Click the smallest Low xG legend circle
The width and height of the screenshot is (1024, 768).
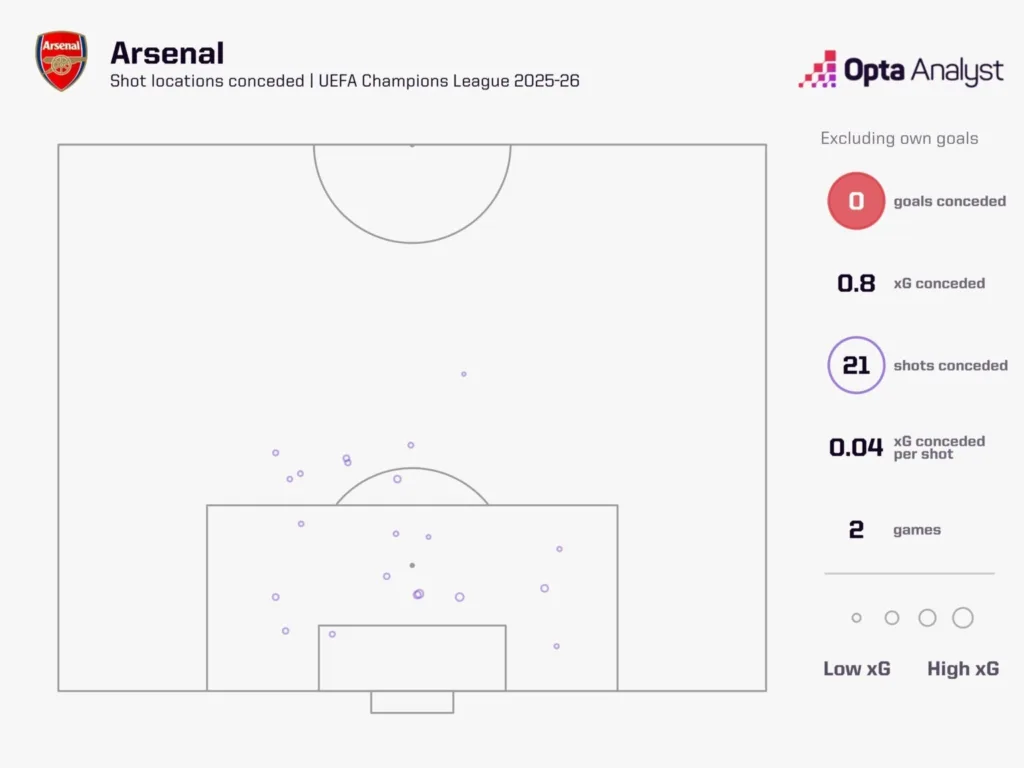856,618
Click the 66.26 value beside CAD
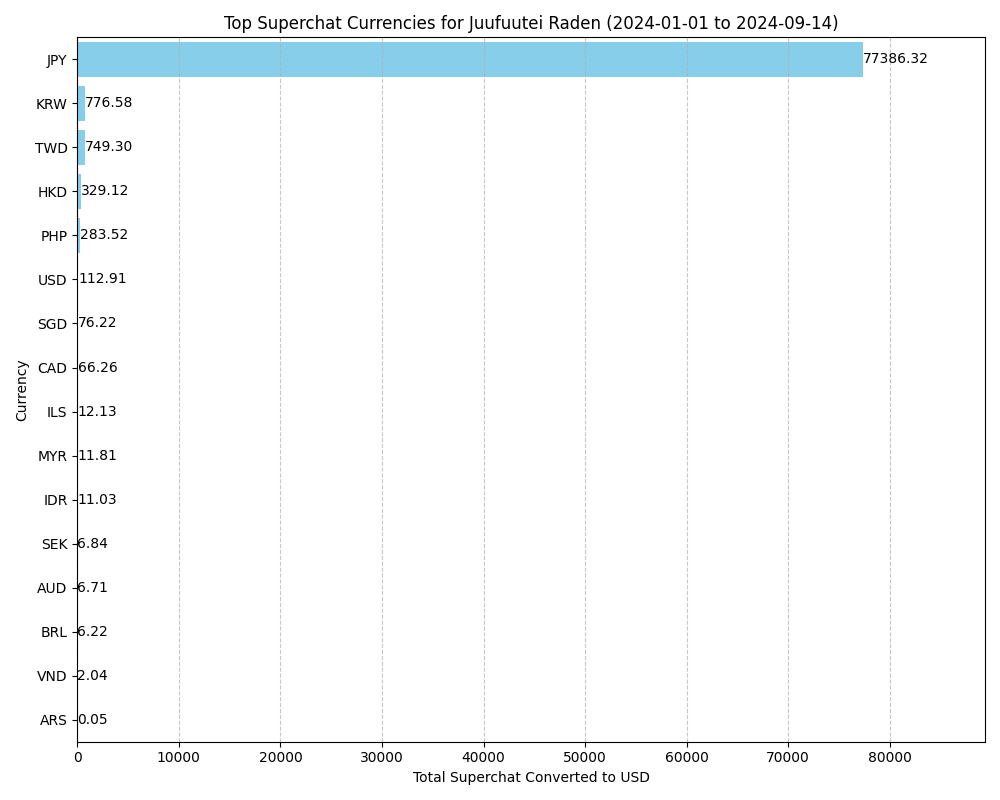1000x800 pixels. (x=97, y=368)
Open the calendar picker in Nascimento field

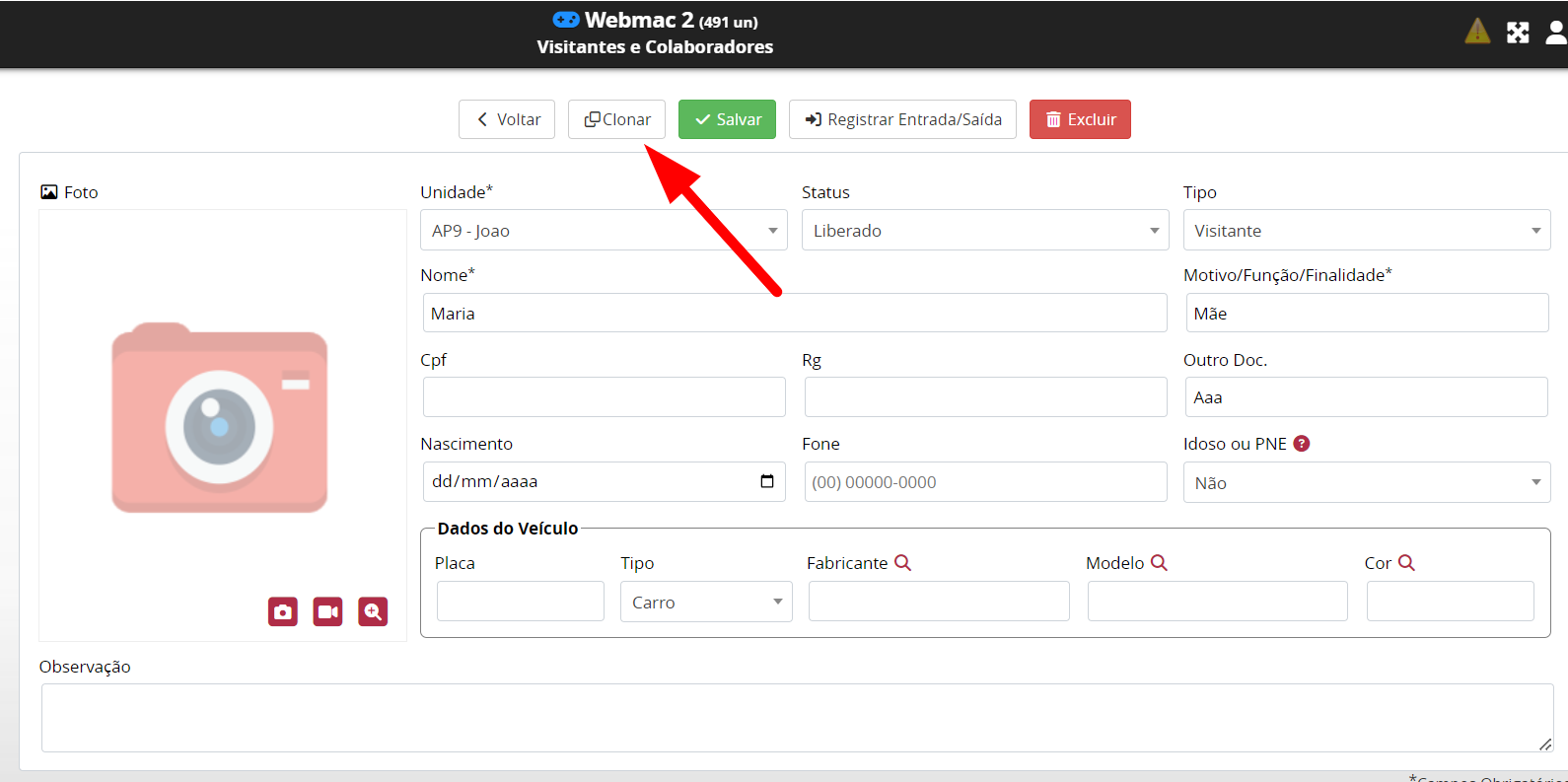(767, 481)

------------------------------------

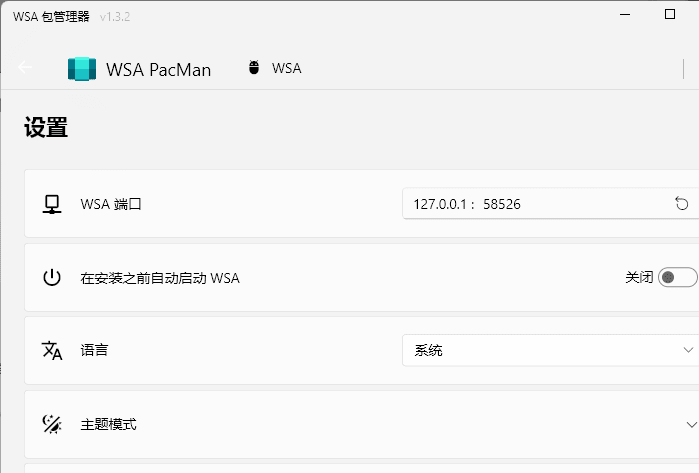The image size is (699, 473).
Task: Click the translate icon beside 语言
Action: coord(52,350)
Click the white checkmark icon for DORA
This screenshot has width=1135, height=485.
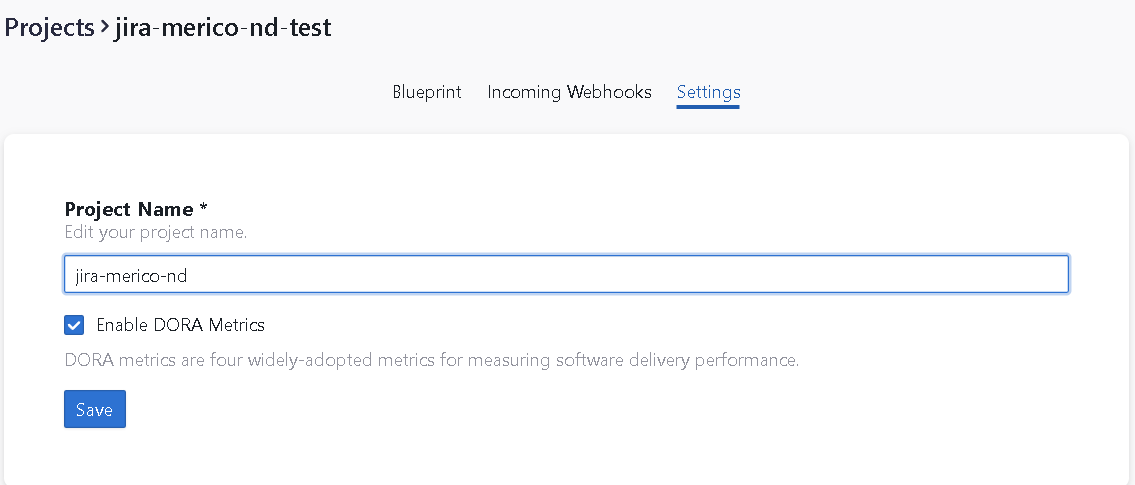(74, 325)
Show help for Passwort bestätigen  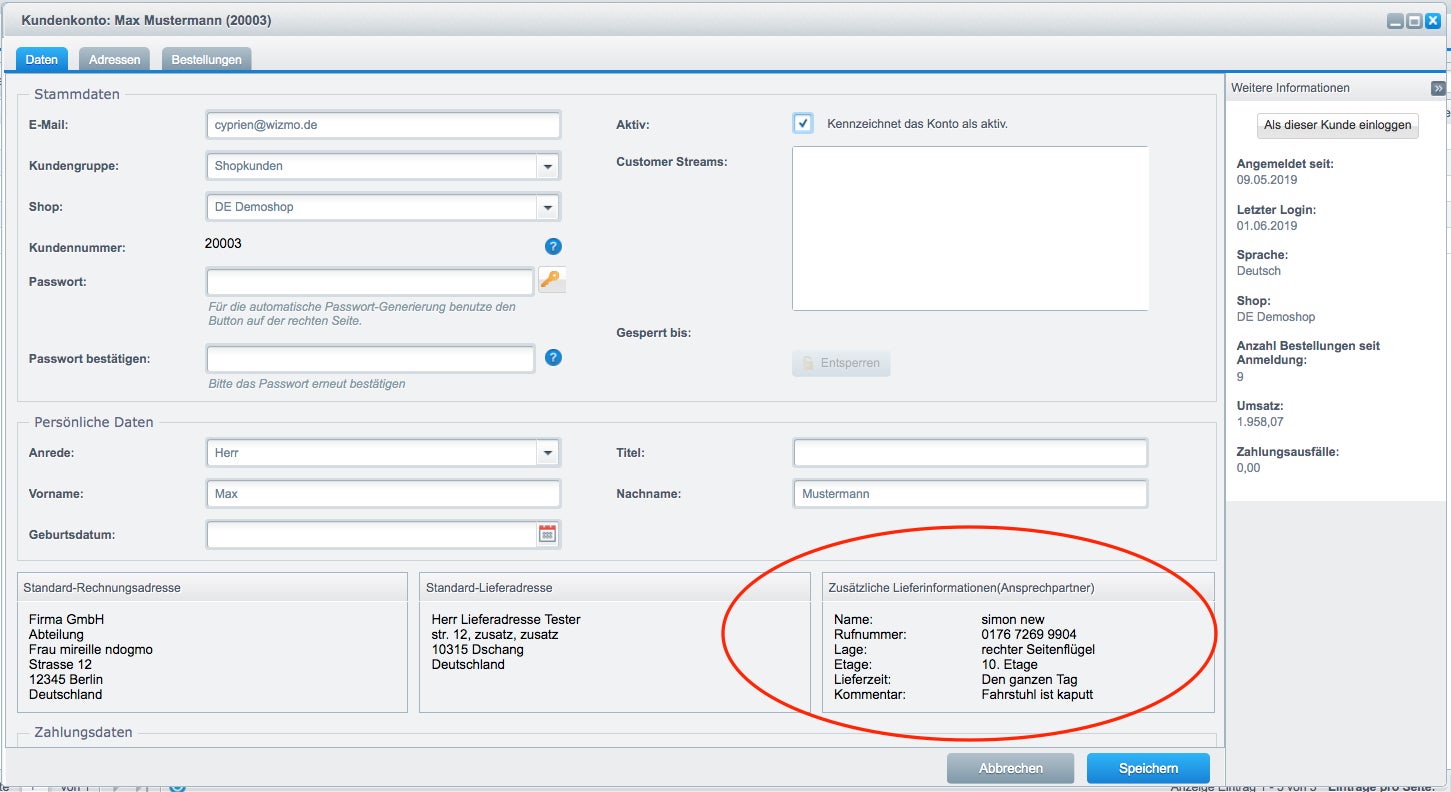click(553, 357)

------------------------------------

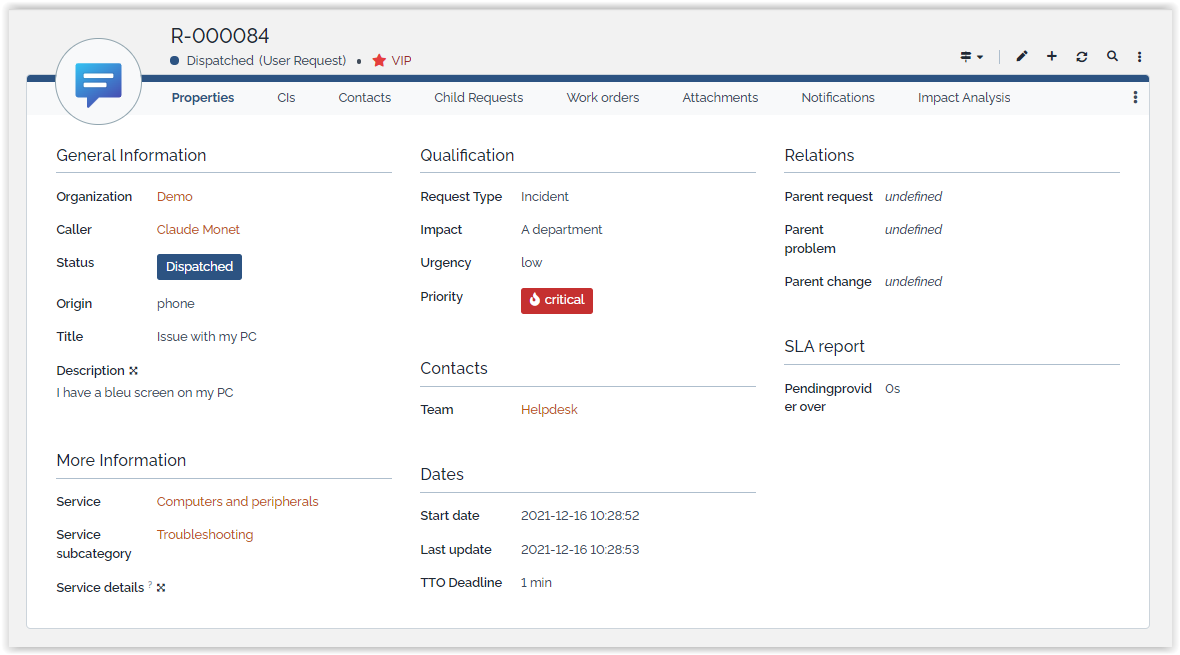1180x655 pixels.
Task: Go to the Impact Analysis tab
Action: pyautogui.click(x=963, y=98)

------------------------------------

Could you rewrite the entries starting with the line containing "1180x655 pixels." and going on through the line containing "Action: pyautogui.click(x=963, y=98)", replacing "Impact Analysis" with "Risk Assessment" and changing nothing else? Leave the pictures out of your answer.

• SOLUTION FOR THIS PROBLEM:
1180x655 pixels.
Task: Go to the Risk Assessment tab
Action: pyautogui.click(x=963, y=98)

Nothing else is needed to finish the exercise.